▶ Exercise objective: For the string "Task", find every matching line in the records and copy it.

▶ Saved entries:
Segment Open
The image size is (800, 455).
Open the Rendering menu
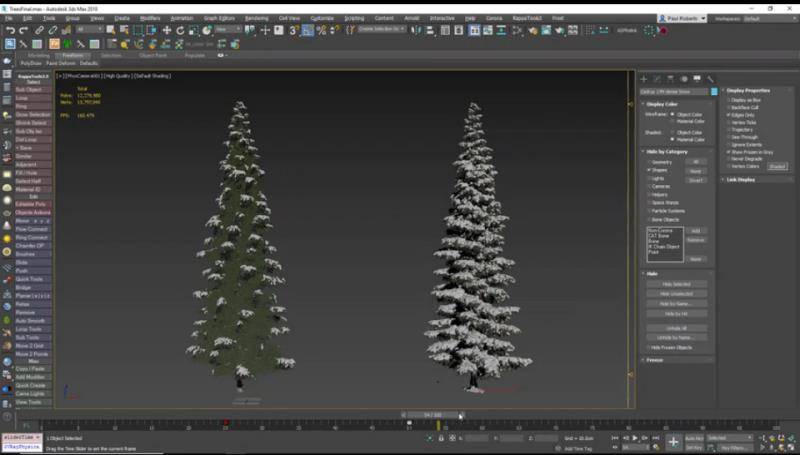point(257,18)
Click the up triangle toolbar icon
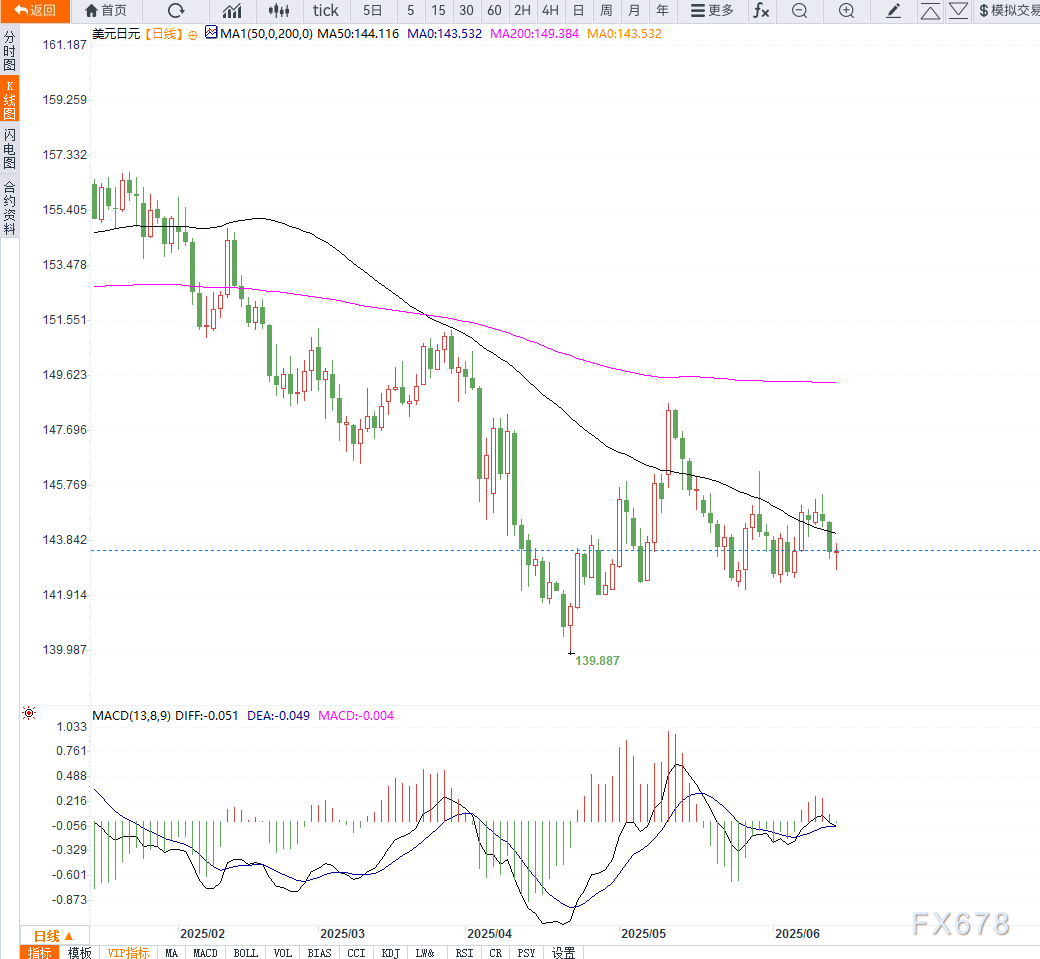1040x959 pixels. pyautogui.click(x=930, y=11)
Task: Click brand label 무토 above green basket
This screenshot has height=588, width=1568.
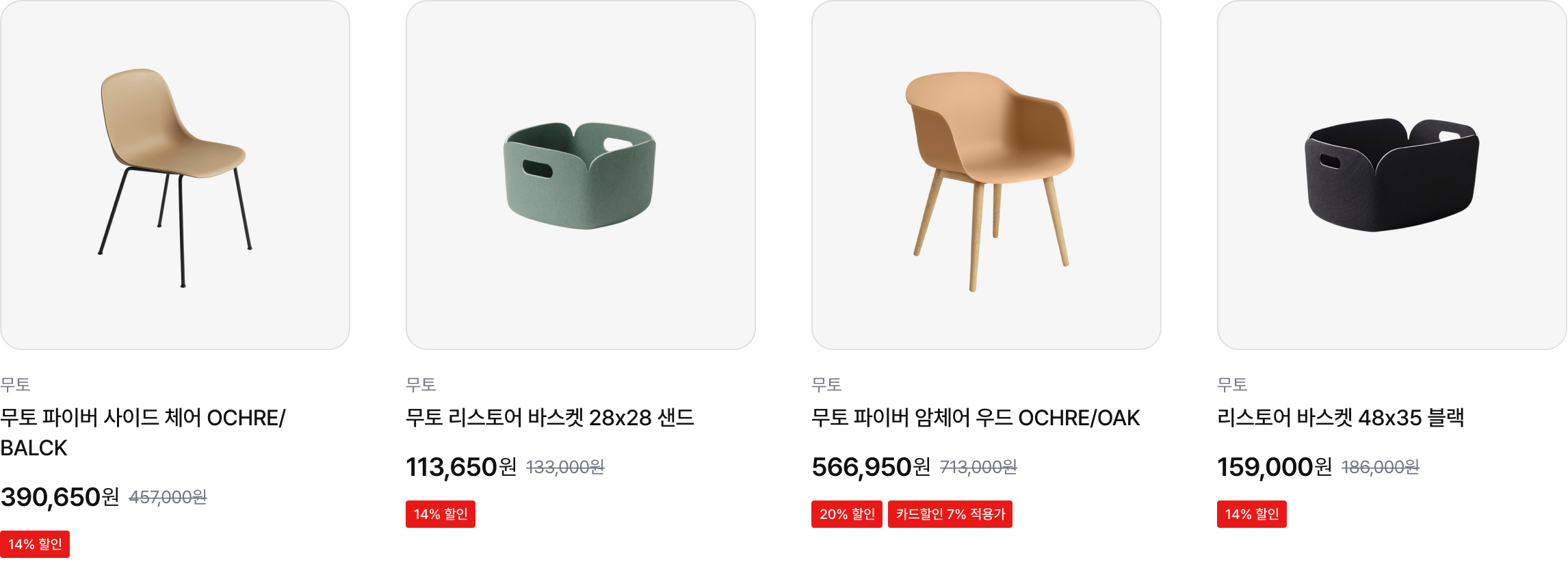Action: pyautogui.click(x=421, y=384)
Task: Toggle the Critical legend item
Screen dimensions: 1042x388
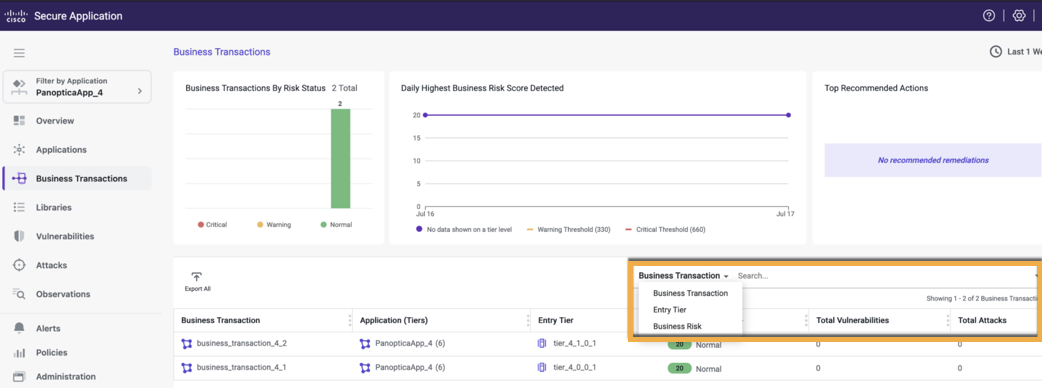Action: (213, 225)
Segment Closed
▶ Output below:
Task: Click brand label 무토 above green basket
Task: Toggle the Critical legend item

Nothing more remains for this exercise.